We’ve come across all these issues at a variety of sporting events. From high level professional sport, to grassroots sports. These issues need to be discussed and planned by organisers before the event.
Planning and risk assessments are essential for running any sport tournament. Sports Ground Safety Authority (SGSA) Guide to Safety at Sports Grounds (the Green Guide) is an excellent resource. It gives advice and information on:
- How to plan for a sporting event
- The medical provision required for different types and sizes of event
- Implementation, facilities and resources require
- The medical provision events require for both competitor and crowd cover
- Follow the link for more info on the green guide – www.sgsa.org.uk/greenguide
When providing First Aid for martial arts, it’s crucial that your medical providers have the correct equipment.
Dressings, gauze, gloves, nasal plugs, wound wipes, ice packs, slings etc are all ideal for first aiders or coaches/umpires who’ve completed First Aid for Sport & Exercise course (FASE 1).
If your martial arts tournament is a higher risk (as many are!), you’ll need higher levels of medical support.
Oxygen, Entonox (pain relief gas), defibrillators, box splints & advanced airway equipment are often needed (and in our experience, used) within martial arts.
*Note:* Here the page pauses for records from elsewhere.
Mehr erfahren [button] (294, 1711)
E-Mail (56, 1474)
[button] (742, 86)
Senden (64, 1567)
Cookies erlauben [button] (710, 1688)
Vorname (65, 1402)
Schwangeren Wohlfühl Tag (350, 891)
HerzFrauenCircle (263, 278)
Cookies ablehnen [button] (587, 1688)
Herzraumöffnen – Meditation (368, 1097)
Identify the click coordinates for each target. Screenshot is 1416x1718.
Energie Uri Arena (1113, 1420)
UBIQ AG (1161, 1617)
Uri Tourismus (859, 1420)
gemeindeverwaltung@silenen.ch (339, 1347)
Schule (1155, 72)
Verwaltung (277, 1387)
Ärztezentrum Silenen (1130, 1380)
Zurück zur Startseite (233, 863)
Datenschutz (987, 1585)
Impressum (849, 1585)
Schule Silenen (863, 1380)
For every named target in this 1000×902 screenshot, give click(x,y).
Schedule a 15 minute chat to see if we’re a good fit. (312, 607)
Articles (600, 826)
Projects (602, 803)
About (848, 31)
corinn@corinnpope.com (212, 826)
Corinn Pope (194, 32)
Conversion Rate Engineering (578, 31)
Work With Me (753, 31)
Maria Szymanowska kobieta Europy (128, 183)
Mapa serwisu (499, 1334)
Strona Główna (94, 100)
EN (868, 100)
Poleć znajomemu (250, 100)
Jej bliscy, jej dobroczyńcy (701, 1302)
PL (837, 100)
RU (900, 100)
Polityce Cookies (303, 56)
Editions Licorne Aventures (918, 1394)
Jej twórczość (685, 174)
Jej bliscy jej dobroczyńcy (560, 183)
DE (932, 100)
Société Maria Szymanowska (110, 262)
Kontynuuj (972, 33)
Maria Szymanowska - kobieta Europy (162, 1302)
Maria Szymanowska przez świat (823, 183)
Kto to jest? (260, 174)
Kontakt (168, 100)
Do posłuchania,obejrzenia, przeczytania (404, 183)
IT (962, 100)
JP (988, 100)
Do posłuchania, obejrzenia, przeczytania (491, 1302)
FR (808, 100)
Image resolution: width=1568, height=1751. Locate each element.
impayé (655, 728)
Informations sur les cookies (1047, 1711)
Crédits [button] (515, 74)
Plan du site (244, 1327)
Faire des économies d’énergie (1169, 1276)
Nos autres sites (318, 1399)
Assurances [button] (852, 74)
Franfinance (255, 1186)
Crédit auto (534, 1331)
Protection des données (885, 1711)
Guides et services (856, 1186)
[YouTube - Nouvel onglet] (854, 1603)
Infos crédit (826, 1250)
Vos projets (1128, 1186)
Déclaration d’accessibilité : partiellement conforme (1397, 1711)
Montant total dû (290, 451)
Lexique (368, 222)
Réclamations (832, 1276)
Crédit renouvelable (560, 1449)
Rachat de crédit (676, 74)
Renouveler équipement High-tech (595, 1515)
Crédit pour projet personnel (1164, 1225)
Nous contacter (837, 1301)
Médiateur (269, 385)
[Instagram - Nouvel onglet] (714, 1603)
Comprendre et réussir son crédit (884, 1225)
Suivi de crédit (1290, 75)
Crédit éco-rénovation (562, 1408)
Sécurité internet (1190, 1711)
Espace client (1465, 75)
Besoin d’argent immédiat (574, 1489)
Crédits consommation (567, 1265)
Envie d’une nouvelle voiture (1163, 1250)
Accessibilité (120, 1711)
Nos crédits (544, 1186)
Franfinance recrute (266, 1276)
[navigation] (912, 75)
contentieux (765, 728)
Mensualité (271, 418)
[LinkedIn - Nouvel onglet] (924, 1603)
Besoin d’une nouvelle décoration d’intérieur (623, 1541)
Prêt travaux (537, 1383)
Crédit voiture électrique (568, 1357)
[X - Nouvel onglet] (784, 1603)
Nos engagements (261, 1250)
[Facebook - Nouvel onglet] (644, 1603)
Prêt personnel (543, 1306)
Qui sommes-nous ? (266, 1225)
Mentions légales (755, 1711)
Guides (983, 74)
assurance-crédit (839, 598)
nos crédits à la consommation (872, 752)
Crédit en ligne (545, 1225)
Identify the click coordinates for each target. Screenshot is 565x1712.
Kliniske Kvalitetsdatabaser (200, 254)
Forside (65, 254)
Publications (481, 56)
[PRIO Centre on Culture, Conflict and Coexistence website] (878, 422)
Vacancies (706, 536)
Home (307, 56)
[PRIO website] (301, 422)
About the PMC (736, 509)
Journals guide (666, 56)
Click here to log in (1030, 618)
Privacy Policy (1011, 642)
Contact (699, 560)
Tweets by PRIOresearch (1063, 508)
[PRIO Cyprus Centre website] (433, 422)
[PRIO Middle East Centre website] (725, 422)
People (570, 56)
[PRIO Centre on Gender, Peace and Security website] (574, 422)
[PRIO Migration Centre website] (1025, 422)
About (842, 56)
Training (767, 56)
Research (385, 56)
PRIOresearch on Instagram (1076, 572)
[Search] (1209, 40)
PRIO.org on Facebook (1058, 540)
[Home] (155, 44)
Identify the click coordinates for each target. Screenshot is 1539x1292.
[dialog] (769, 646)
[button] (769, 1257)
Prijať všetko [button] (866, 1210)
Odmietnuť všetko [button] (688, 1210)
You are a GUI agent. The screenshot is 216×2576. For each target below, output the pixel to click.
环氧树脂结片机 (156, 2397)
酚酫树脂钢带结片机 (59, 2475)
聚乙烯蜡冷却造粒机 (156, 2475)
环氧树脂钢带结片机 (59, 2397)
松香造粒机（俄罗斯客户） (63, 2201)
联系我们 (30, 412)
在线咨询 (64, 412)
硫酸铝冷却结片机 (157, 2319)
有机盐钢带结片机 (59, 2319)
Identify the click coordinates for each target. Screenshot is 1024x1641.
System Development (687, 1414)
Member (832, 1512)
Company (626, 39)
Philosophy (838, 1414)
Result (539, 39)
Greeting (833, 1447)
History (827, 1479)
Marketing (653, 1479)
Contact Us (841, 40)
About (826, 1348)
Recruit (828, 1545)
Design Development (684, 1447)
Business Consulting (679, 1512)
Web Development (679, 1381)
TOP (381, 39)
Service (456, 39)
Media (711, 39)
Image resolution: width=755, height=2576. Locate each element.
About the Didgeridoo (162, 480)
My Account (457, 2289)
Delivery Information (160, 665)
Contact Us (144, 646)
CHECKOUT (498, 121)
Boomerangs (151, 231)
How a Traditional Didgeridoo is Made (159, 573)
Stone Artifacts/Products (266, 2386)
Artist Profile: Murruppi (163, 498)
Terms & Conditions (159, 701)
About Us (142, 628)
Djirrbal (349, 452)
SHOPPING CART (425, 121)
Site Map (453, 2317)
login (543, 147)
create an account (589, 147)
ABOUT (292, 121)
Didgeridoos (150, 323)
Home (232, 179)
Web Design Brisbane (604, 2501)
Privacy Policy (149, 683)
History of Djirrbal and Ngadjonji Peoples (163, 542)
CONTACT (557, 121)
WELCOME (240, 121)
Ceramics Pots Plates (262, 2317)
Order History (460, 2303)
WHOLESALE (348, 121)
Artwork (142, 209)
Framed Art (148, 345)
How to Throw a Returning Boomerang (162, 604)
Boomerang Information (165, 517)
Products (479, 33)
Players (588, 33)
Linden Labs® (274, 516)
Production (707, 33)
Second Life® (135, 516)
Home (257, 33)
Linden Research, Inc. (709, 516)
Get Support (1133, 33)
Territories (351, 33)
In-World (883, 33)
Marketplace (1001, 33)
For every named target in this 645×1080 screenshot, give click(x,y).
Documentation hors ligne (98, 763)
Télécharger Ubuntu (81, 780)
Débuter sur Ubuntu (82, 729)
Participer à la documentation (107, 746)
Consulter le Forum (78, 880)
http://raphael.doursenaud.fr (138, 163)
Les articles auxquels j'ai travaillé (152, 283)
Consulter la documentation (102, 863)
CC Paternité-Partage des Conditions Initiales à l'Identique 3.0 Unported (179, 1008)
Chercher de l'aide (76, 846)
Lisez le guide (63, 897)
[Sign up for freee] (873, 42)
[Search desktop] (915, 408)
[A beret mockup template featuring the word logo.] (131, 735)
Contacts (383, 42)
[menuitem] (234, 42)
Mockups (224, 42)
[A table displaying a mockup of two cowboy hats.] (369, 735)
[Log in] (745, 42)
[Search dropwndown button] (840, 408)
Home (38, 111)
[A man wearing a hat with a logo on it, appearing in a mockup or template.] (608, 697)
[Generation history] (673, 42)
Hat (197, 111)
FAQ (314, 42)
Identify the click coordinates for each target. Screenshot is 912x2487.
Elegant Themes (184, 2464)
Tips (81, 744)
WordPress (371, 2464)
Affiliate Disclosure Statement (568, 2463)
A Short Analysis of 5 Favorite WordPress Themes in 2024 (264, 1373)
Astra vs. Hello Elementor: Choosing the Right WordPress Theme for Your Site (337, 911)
You must have medical personnel with the correct level of training to use this equipment. They’re trained to use it as part of a team, knowing their individual roles and responsibilities at your event. This is part of the training we have received on the Lubas Sports Trauma Management course.
Ceri and I were again present at this year’s Taekwando event at the Cardiff City House of Sport. We gave a medical briefing to the umpires, judges and officials before the competition began.
During last year’s event, we managed several concussions that we wanted to try and reduce that number of at this year’s event.
The briefing reminded the officials about the importance of recognising the signs & symptoms of concussion. We highlighted the need to refer these competitors to us immediately for assessment. The umpires were pleased and agreed with our advice and the protocol we provided.
I’m glad to say that we only had three competitors referred to us for concussion assessments. Only one competitor was referred to A&E for further assessment.
The competition this year went really well. My son did not compete but was a judge and umpire for the first time, he performed admirably.
We had several injuries to assess and manage this year including; sprains, strains, cuts, multiple nose bleeds, concussion. However, we had planned for much more than this as my moto always is;
“plan for the worst, hope for the best”.